ECE2009 Poster Presentations Adrenal (54 abstracts)
Department of Endocrinology and Diabetes Center, General Hospital of Athens G.Gennimatas, Athens, Greece.
Background: Hormonal activity and insulin resistance (IR) in patients with incidentally discovered bilateral adrenal adenomas (BA) has not been evaluated until now. Therefore, we have investigated cortisol and aldosterone secretion and IR in 29 patients with BA, in 113 patients with unilateral adrenal adenomas (UA) and in 89 healthy subjects (C).
Methods: All subjects underwent the following investigation: 1) Low dose dexamethasone suppression test (LDDST) (0.5 mg DEX/6 h for 2 days) to access cortisol secretion, 2) NaCl (0.9%) infusion test (INF) (2lt NaCl 0.9% i.v. in 4 h) following LDDST to access aldosterone secretion, 3)2 h Oral Glucose tolerance test (OGTT) (75 g) with glucose and insulin measurements every 30 min. Homa ((fasting glucose (mmol/l)*fasting insulin (μIU/ml))/22.5) and Matsuda index{10 000/square root ((fasting glucosexfasting insulin)*(mean OGTT glucose*mean OGTT insulin)} were calculated for IR assessment.
Results: Cortisol and aldosterone cut-offs based on mean±2 S.D. values in CT group were calculated following LDDST and infusion test respectively. (cortisol cut-off: 34.11 (nmol/l) and aldosterone cut-off: 74.83 (pmol/l)). Autonomous cortisol or aldosterone secretion was found in 61.58 and 33.74% of patients with UA and in 65 and 28% of patients with BA respectively, whereas autonomous concomitant cortisol and aldosterone secretion was documented in 15.68% of patients with UA and 21% of patients with BA. The results of the performed tests are summarized below. ((mean±S.E.M.), cortisol (nmol/l) aldosterone (pmol/l)).

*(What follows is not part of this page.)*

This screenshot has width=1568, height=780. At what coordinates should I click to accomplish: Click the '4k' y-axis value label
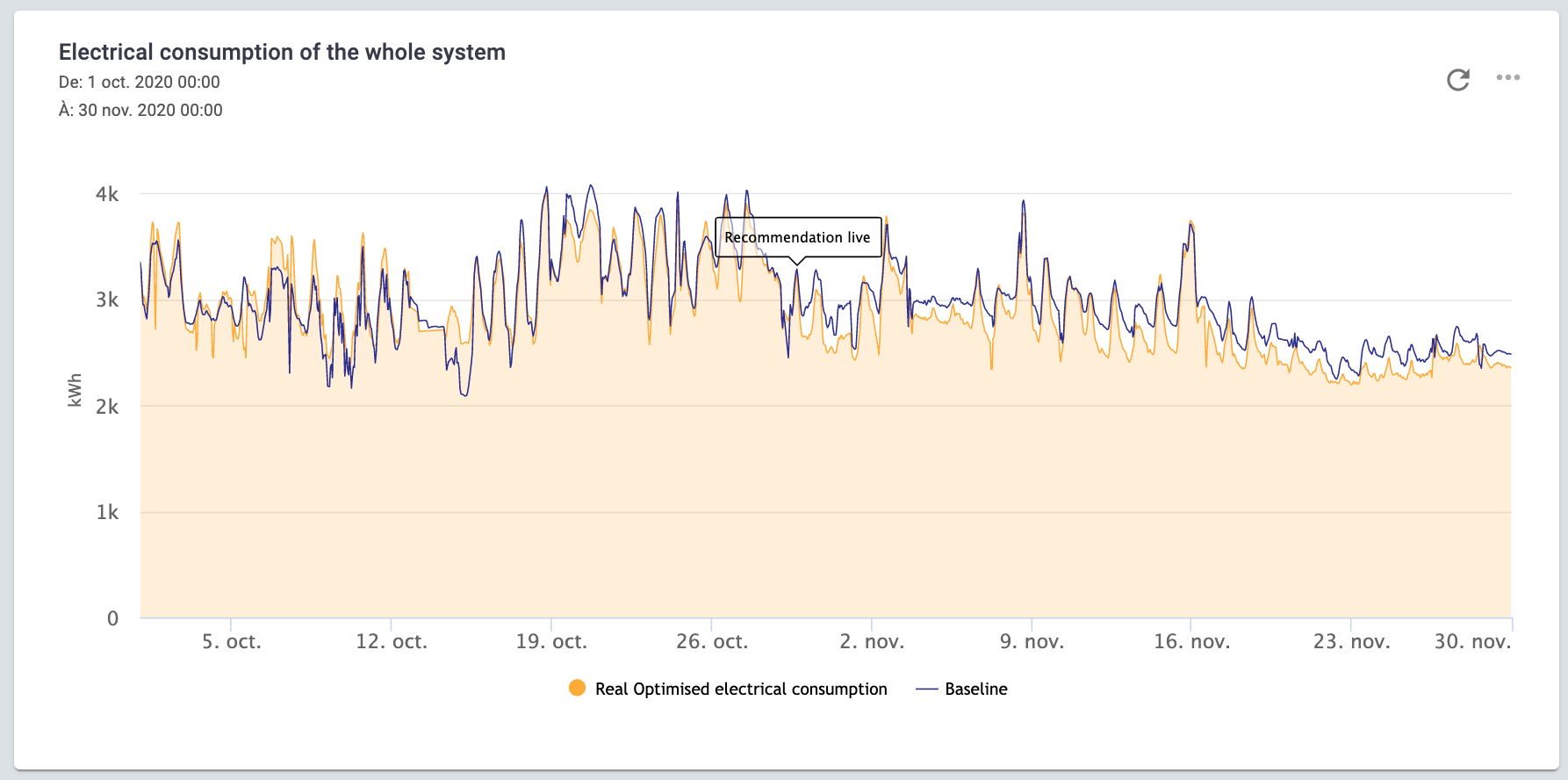tap(107, 194)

BA | UA | C | BAvsC | UAvsC | BAvsUA | |
Cortisol after LDDST | 69.3±10 | 58.1±5 | 22.8±1 | P<0.01 | P<0.01 | ns |
Aldosterone after INF | 101.7±22 | 78.4±12 | 39.6±2 | P<0.01 | P<0.01 | P<0.01 |
Homa index | 2.2±0.3 | 3.6±0.2 | 4.6±0.4 | P<0.01 | P<0.05 | ns |
Matsuda index | 2.4±0.2 | 3.7±0.2 | 4.5±0.3 | P<0.01 | P<0.05 | P<0.05 |
Conclusions: Autonomous cortisol and aldosterone secretion in patients with UA is more common than previously described. Hormonal activity of patients with BA is described for the first time. Patients harbouring BA appear to have more pronounced autonomous cortisol and aldosterone secretion and increased IR than patients with UA.